Failure in Physical Verification – Removal of Name


In the last post here, we discussed the Companies (Incorporation) Third Amendment Rules, 2022, which inserted Rule 25B with effect from 20 August 2022 (issued on 18 August 2022).

Failure in Physical Verification

In terms of Rule 25B sub-rule (5), based on the physical verification report, the Registrar shall form an opinion on whether the office is capable of receiving and acknowledging all communications and notices. If the Registrar finds the office incapable of receiving and acknowledging all communications and notices, it will send a notice to the company and all the directors:

  • of his intention to remove the name of the company from the register of companies; and
  • requesting them to send their representations along with copies of relevant documents, if any, within thirty days from the date of the notice.

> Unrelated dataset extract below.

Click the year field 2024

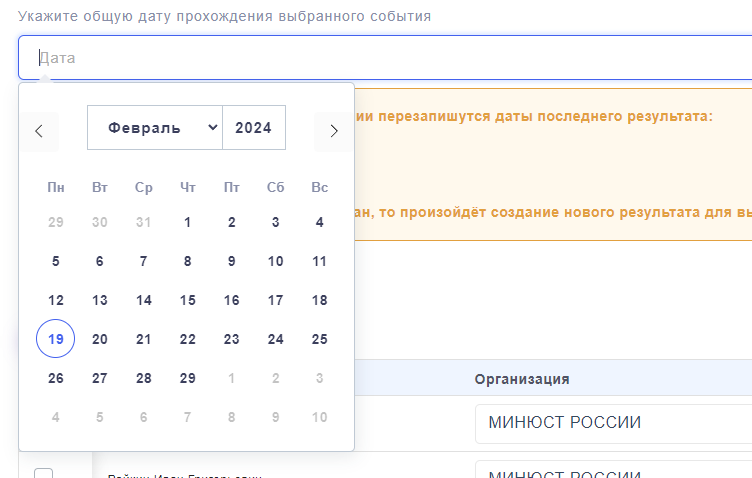pyautogui.click(x=254, y=128)
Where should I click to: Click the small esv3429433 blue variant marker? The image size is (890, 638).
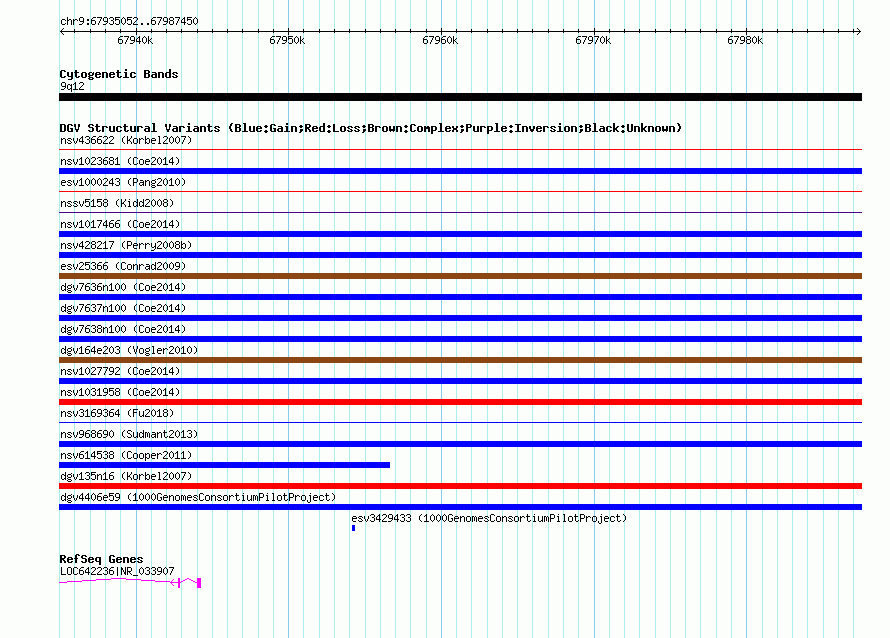click(353, 528)
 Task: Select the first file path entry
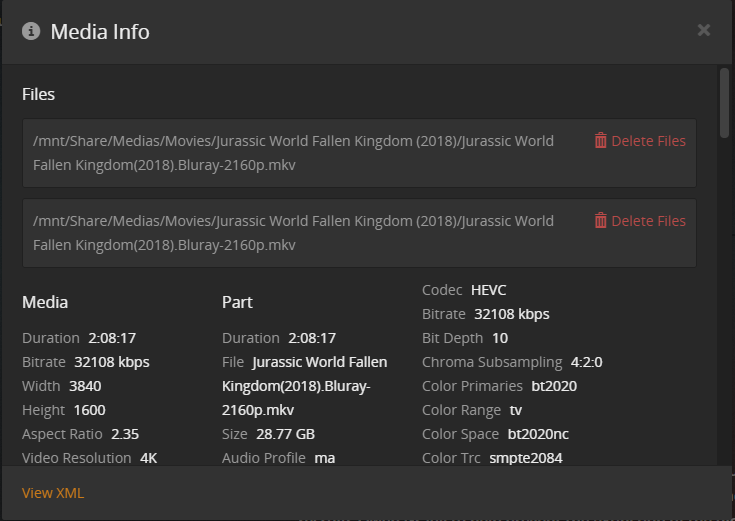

The Registrar may take action under Section 248 of the Act based on the physical verification report and the representations made by the company and its directors.

Notice for Removal of Name

The Ministry of Corporate Affairs, on 26 August 2022, published the Companies (Removal of Names of Companies from the Register of Companies) Second Amendment Rules, 2022 by Notification GSR 658(E) dated 24 August 2022.

This amendment effectively amends the notice for Notice by Registrar for removal of the name of a company from the register of companies in Form STK – 1.

Additional ground for removal of the name of a company from the register of the companies maintained by the Registrar of Companies. Till the amendment following three grounds were there:

  • The company has failed to commence its business within one year of its incorporation;
  • The company is not carrying on any business or operation for a period of two immediately preceding financial years and has not made any application within such period for obtaining the status of a dormant company under section 455; and
  • The subscribers to the memorandum have not paid the subscription which they had undertaken to pay at the time of incorporation of a company, and a declaration to this effect has not been filed within one hundred and eighty days of its incorporation under sub-section (1) of section 10A.

Now, a fourth ground is added to the list: “the company is not carrying on any business or operations, as revealed after the physical verification carried out under sub-section (9) of section 12”.

Public Notice of proposed removal of the name of the company from the register of companies under Section 248(1) and 248(2), namely Form STK – 5A and Form STK – 5 are also amended to similar effect.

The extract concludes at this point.